After a conventionally pro-life first term, Trump has spent the past year working to stake out a middle ground on abortion that would largely relegate the issue for the states to fight out among themselves, but his positions on LGBT issues have always been more mixed during his time in Republican politics.

In 2012, as the owner of the Miss Universe beauty pageant, Trump repeatedly endorsed the inclusion of “transgender women,” i.e. men, in competition with actual women, in the name of what the Trump organization called “modernized” rules at the time, eliciting praise from LGBT pressure group GLAAD.

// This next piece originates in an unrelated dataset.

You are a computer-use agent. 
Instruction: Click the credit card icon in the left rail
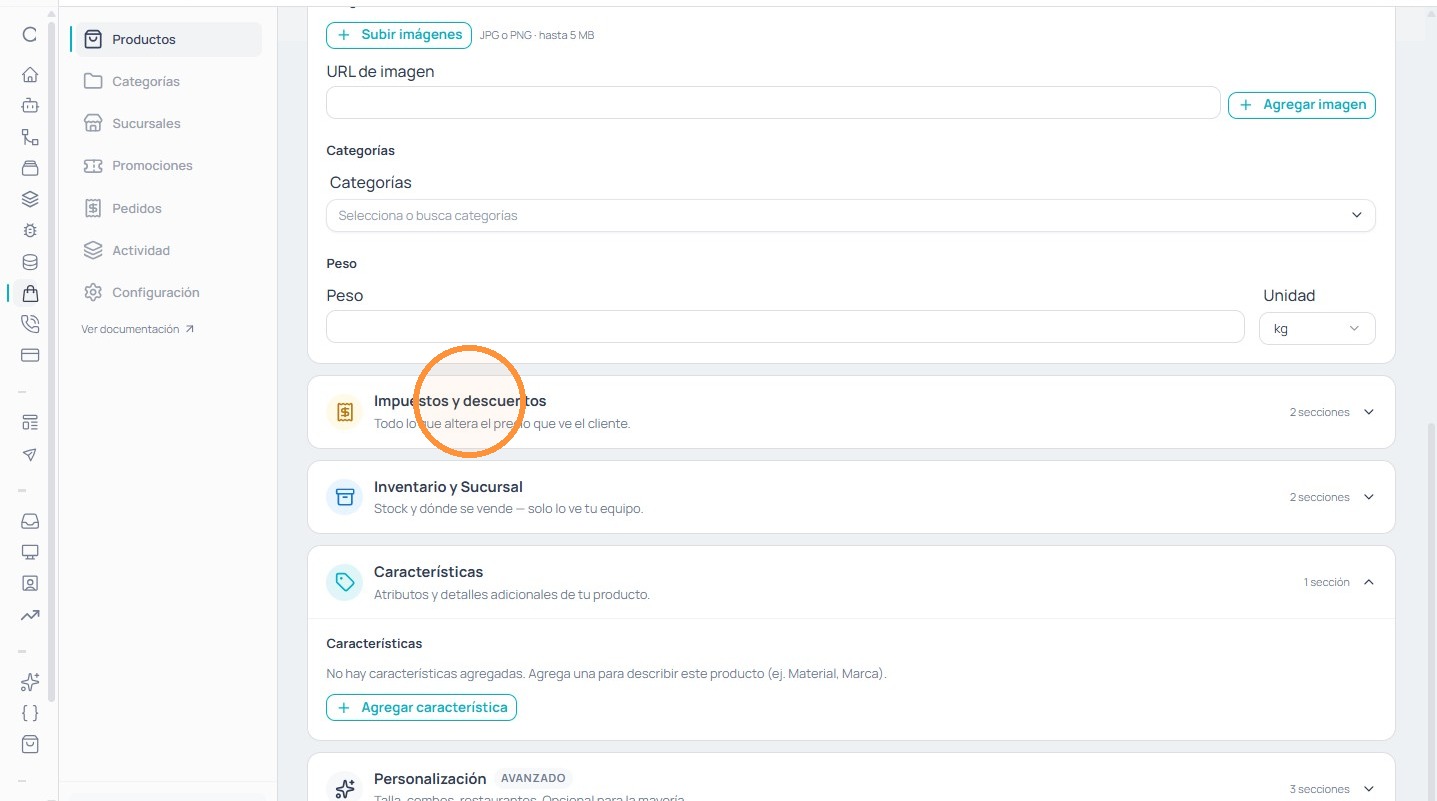pos(30,354)
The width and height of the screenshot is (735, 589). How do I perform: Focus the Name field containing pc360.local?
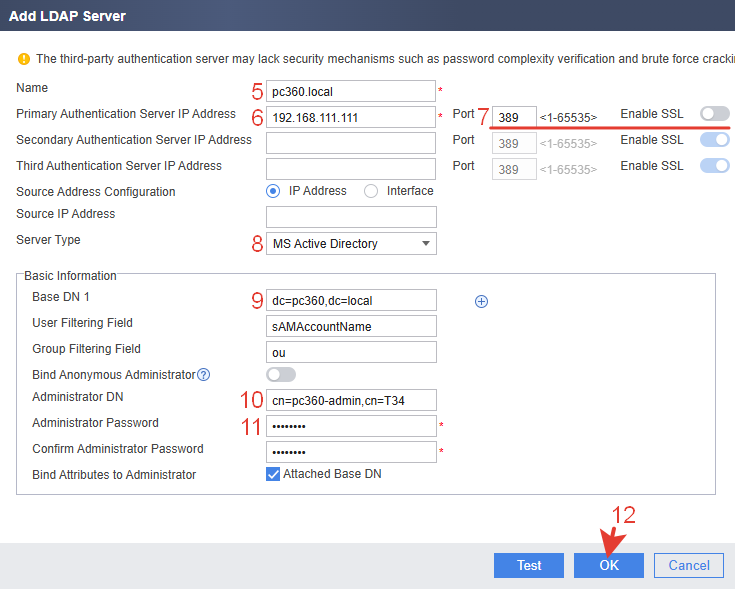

While running for president in 2016, Trump criticized a North Carolina law banning male students from female restrooms and said anyone should be allowed to “use the bathroom that they feel is appropriate.” By the time he was in office, he flipped on the issue, rejecting Obama-era guidelines on the subject and announcing that the Department of Education would no longer indulge bathroom-related “discrimination” complaints.

A consistent supporter of same-sex “marriage,” Trump nominated a variety of pro-LGBT officials to government posts and judicial vacancies and continued an Obama-era executive order on “gender identity nondiscrimination” and U.S. support for international recognition of homosexual relations at the United Nations Human Rights Council. His campaign actively courted LGBT-identifying voters with rainbow merchandise.

At the same time, Trump prioritized religious liberty and was generally aligned with social conservatives against the gender-fluidity movement, from banning gender-confused soldiers from the military to protecting women from having to share close quarters such as homeless shelters with men claiming to be transgendered. His White House also opposed the so-called “Equality Act” and maintained a biological definition of sex in its implementation of federal laws and regulations.

While running for office this time around, Trump has pledged to “protect children from left-wing gender insanity,” including banning federal funding, approval, and promotion of “gender transition” practices. At the same time, he has opened his Mar-a-Lago residence for several pro-LGBT uses, including a Log Cabin Republicans gala in 2022, a same-sex “wedding” in February 2024, and a LCR fundraiser in April.

While such trends raise grave questions for the long-term fate of pro-life and pro-family causes in the Republican Party, they are not expected to change the outcome this fall between Trump and incumbent Democrat President Joe Biden, whose positions on all the aforementioned issues are much farther to the left.

Polling aggregations by RealClearPolitics and RaceToTheWH indicate a slim popular-vote lead for Trump in the November election, and, more important, leads in swing states translating to an Electoral College advantage over Biden.